Give the number of lines in the listing below that include the word "agent", with nothing more.

--- --- ---

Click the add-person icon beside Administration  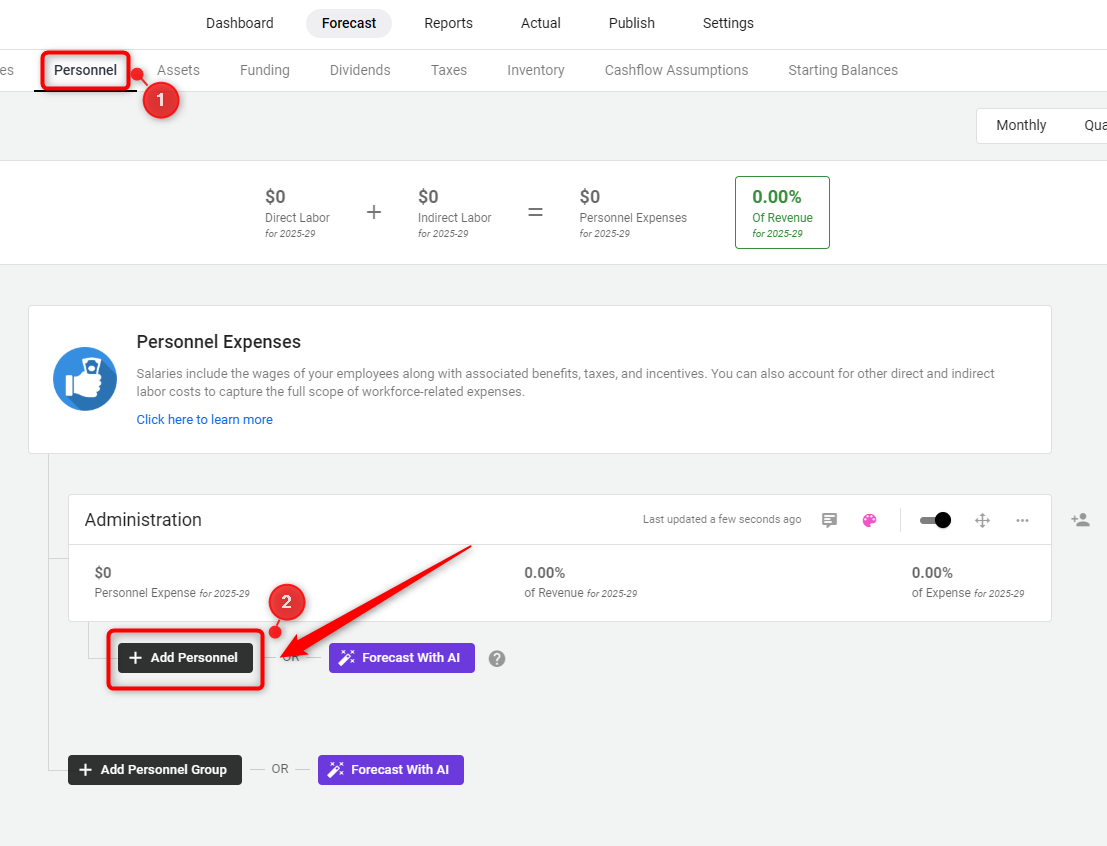click(x=1080, y=520)
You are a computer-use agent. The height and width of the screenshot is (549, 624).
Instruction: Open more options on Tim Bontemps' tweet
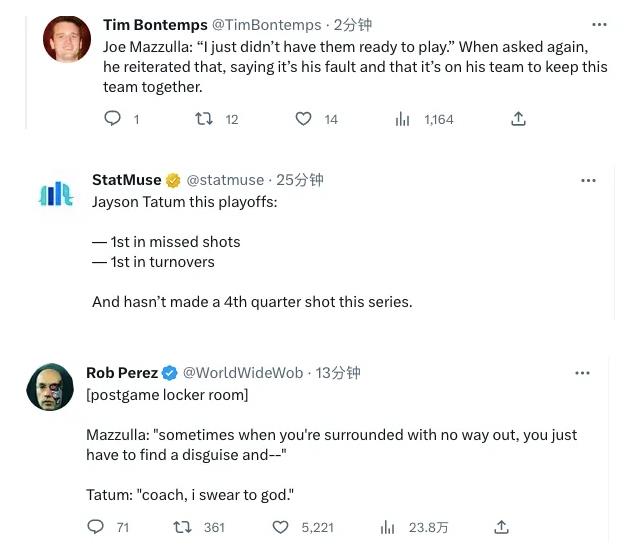(x=599, y=25)
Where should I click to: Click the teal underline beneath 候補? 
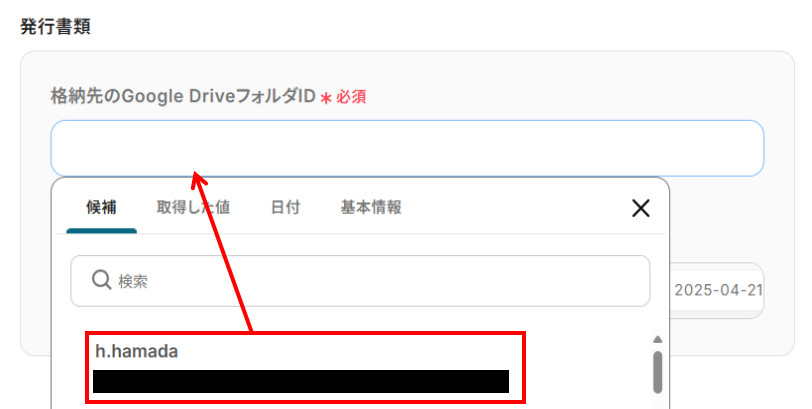pyautogui.click(x=102, y=231)
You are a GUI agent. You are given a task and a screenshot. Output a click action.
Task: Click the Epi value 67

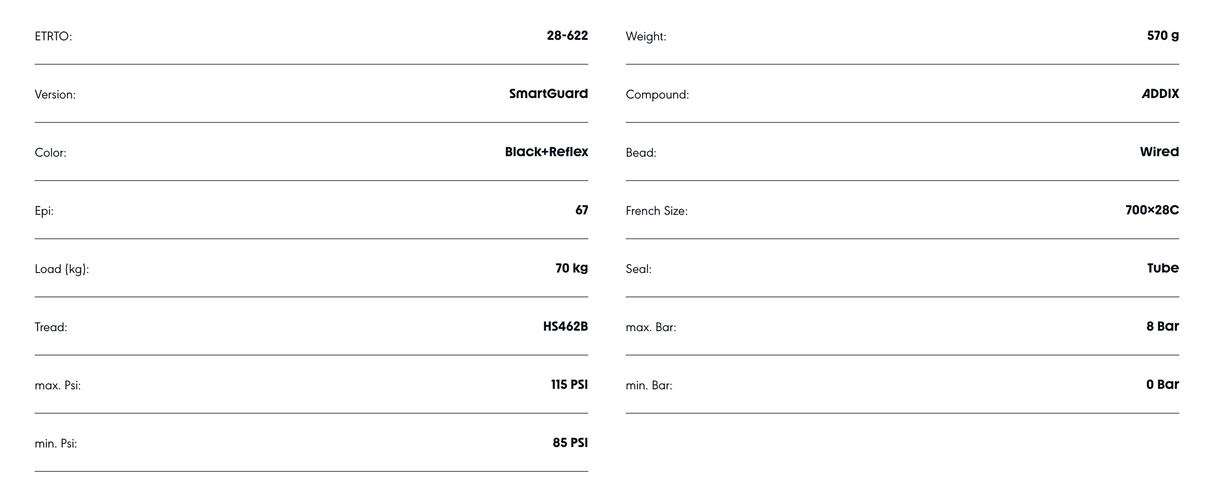click(582, 210)
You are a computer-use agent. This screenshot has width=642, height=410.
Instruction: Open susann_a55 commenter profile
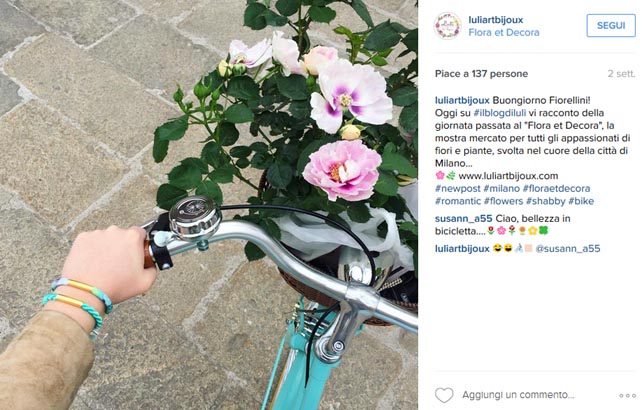pos(463,219)
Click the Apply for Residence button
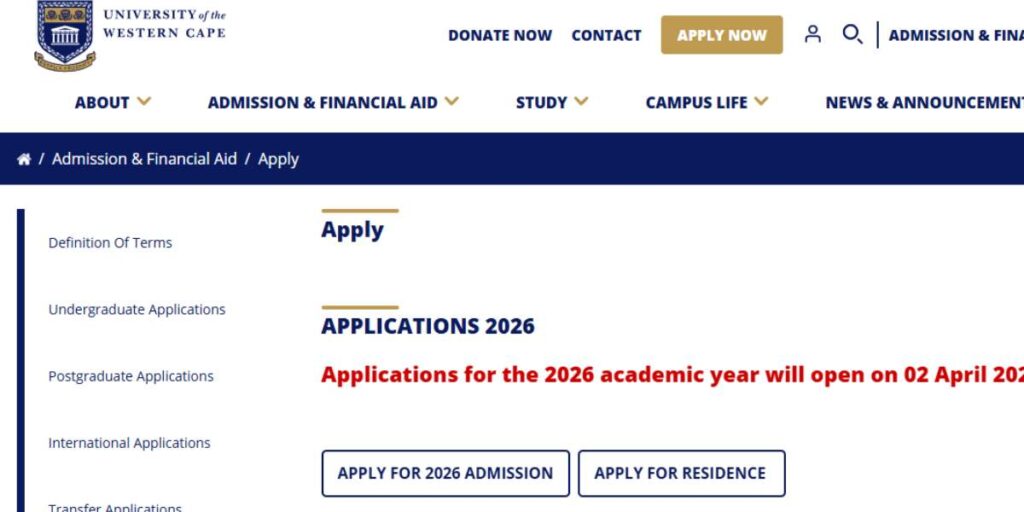Viewport: 1024px width, 512px height. coord(680,473)
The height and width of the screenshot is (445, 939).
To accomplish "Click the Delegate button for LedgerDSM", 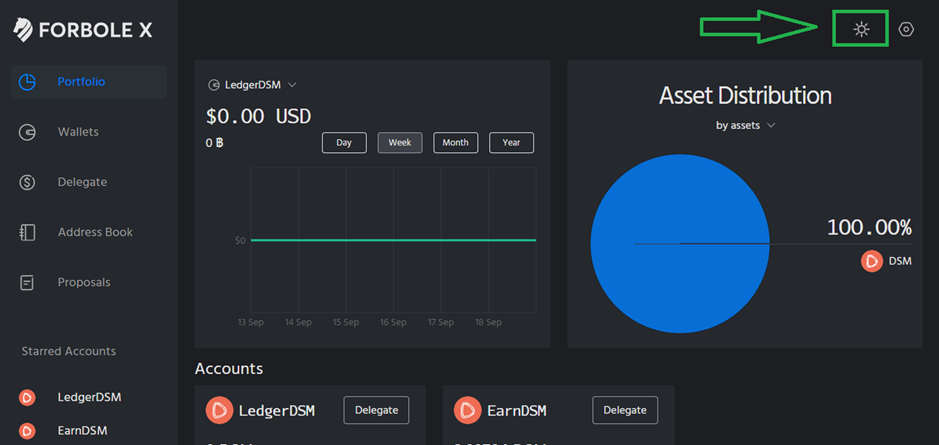I will (376, 410).
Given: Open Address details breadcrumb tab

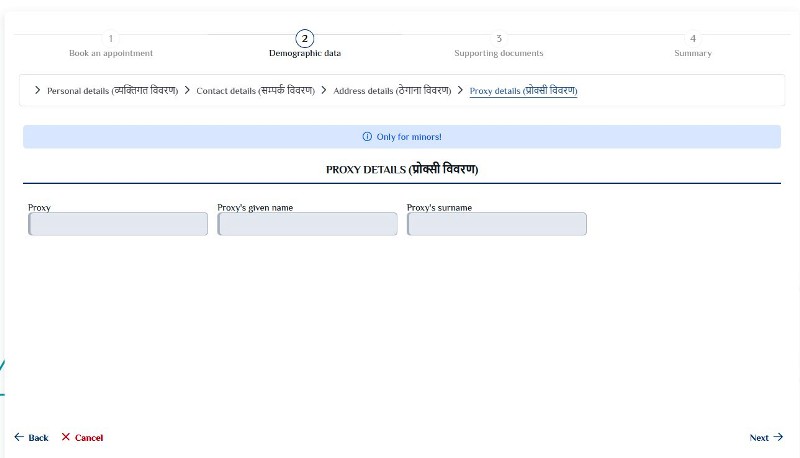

--- --- ---

### Answer to the exercise
3